Yes I have heard about Jerusalem syndrome. I don't think what happens to yahoos at the zoo is the same thing. Jerusalem syndrome is a break with reality; yahoo zoo behavior is not understanding reality as relates to wild animals.
We once had some idiot soul get into the water with our river otters. The otters tore him up. He thought they look cute and playful (which they are) but he didn't understand this didn't mean they wanted to play with him.
And there have been several cases were some woefully ignorant person attempted to swim with the Polar bears. Polar Bears are among the most dangerous animals in the zoo. They often attempt to stalk their keepers. Those who work with them have to extremely careful. A moments inattention can get their heads tore clean off.
The pissing Tiger - I too had a very close call. I once had a friend who was a keeper at our zoo. His job for a time was night watch. He would tour the zoo checking on all the animals who were in their night closers - which in some cases means inside a large cage and not out in the exhibit.
One night he took me and my then husband on rounds with him. It was one of the best nights of my life. I had a blast.
But back to tiger piss -
We have a massive male Siberian tiger who was bottle raised and so friendly, as tigers go. He would shove his huge head against the cage to get his ears scratched. Now - no way would I have entered his cage - but I did enjoy scratching his big ole head for him.
The other tiger at the time was a younger female. She would rub up against the cage and sort of courtel - acting friendly. But if you got in front of her cage, she would whip around and blast urine at you.
I had been warned about this by my friend - but wanted a better look at her. The warning had been appropriate. She sent a blast out not unlike what you might imagine a fire hose could do. I mean it hit the facing wall with real force. She almost got me. As it was, it was just hilarious - but had she hit her target, I doubt I'd of been laughing.
There was a second female visiting from another zoo that had two cubs about the size of a maybe an Australia Shepherd. Big, but still kittens. My then husband wanted a better look at them. After maybe ten seconds of eye balling this stranger, who was eye balling her cubs, she hit the fence with a roar that set our ears ringing. I mean she slamed into the fence with her full body - hanging onto it with all four feet - roaring directly into the man's face. My then husband had Tiger spit all over his face, and I am sure nearly pissed his pants.
The other amazing memory of that night was the elephant. They too, are among the most dangerous of the zoo animals - but no doubt also amoung (if not the) most intelligent. There was this one who reached her trunk out toward me, as if she wanted to say hello or smell me or something.
My friend was very nervous and insisting she could snap my arm like a twig. Well I know that. But she was being so gently inquisitive, I held my arm out so she could run her trunk along it. I couldn't get over how delicate she was with her trunk.
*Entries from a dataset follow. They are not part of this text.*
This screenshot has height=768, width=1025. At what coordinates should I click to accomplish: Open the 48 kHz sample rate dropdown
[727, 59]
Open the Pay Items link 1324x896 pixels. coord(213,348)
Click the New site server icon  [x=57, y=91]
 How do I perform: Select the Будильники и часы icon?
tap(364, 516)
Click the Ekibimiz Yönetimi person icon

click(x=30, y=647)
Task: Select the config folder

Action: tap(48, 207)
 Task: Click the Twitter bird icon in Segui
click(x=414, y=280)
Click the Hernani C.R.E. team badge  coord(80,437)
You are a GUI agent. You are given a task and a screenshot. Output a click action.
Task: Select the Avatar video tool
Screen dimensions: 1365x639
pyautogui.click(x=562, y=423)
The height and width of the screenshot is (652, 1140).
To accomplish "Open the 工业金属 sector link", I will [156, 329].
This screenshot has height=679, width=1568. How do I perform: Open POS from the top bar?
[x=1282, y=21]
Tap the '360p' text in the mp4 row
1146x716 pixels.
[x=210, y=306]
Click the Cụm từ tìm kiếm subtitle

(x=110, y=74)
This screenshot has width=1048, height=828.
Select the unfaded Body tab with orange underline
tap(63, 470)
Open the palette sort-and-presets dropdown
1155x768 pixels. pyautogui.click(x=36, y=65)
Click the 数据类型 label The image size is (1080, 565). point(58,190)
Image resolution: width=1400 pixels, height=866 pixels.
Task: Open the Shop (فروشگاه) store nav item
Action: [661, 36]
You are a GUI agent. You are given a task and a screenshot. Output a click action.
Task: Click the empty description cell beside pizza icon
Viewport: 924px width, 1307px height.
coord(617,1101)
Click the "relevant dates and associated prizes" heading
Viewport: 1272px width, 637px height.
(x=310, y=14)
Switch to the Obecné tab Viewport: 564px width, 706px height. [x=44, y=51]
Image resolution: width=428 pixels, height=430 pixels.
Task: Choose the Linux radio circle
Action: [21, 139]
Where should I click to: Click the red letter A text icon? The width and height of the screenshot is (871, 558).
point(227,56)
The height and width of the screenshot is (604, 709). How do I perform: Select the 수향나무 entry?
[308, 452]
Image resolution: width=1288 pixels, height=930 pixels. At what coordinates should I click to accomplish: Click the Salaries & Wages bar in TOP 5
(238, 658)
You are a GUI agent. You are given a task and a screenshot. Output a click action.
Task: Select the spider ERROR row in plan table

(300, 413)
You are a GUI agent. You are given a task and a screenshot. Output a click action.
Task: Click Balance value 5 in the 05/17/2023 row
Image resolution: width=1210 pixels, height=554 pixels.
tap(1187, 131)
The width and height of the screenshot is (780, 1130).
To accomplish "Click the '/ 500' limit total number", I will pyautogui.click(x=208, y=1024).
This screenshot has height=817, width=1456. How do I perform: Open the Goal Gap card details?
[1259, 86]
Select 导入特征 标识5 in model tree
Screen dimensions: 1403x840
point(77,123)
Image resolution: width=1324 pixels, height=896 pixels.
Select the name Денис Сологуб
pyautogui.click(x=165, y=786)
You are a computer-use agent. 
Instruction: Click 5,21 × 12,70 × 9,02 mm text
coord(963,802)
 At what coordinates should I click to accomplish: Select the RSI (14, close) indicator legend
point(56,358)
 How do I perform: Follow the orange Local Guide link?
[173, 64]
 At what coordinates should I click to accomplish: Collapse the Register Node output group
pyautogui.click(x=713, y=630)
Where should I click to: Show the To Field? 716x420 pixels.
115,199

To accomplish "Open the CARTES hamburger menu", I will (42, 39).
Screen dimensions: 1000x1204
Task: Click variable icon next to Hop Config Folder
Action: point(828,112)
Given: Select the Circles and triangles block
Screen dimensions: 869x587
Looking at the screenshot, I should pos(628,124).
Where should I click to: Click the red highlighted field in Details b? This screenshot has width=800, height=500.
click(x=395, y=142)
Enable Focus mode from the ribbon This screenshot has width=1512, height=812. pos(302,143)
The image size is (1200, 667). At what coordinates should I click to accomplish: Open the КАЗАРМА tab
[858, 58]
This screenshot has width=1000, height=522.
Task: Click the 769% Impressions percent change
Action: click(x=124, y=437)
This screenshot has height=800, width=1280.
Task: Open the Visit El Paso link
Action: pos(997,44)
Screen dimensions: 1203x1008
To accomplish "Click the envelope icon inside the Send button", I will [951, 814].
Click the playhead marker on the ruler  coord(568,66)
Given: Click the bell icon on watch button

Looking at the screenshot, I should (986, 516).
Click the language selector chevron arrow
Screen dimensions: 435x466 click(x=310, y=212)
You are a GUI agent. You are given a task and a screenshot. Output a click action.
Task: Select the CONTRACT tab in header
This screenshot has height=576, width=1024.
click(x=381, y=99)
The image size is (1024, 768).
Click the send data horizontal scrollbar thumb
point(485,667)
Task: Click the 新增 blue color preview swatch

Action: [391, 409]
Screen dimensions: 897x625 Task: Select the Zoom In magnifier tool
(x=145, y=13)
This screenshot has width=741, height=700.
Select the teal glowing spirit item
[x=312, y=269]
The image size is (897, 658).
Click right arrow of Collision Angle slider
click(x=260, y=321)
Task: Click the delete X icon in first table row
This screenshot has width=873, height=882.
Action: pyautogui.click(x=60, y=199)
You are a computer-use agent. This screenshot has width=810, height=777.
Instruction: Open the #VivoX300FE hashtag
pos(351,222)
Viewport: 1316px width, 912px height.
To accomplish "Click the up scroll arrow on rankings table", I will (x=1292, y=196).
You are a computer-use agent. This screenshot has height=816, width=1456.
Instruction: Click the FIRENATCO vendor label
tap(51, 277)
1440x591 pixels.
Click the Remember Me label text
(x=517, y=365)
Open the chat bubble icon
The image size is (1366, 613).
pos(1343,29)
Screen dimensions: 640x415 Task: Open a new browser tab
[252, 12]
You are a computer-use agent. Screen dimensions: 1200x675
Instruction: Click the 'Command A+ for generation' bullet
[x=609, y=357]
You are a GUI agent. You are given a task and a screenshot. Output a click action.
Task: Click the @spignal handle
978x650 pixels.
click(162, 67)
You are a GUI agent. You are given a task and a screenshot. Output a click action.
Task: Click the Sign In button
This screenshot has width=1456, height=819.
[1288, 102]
She was gently plucking at the fine hair on my arm - she could lift an individual hair and feel it and go on to another. I was fascinated with this - then she ran her trunk the length of my arm, from elbow to wrist, leave a huge snot streak! She then turned away smiling. I swear - she was smiling.
I am aware I could have been badly hurt. I knew it then. But I made the decision it was worth the risk of a broken arm to interact with the elephant. She couldn't have killed me, because she couldn't have gotten to me except with her trunk. So I took a chance I would never suggest anyone else take. But for me - it was worth it. I'll never for get it.
About the San Diego Tiger - A friend of mine who lives out there was telling me there is considerable proof the young men were teasing / tormenting the tiger. She says the lawyers have all the info tied up right now. But apparently, there is considerable proof.
I think you're referring to "Jerusalem syndrome," where hundreds of people travel annually to Jerusalem under the delusion that they are god. I've seen a lot of people "break from reality" in the holy sites but these guys with the syndrome are on permanent leave of absence.
No - the other poster is correct. Normal men and women go to see the Holy Land and find they are effected with the delusion they are Jesus, or a prophet maybe - but once they are removed from Israel and Jerusalem, they recover completely, and are left to wonder what on earth happen to them. The mental hospitals in Israel are trained to deal with this, and coined the term Jerusalem Syndrome; The cure is get them on a plane home ASAP. Frontline once did a whole show on this. Fascinating stuff.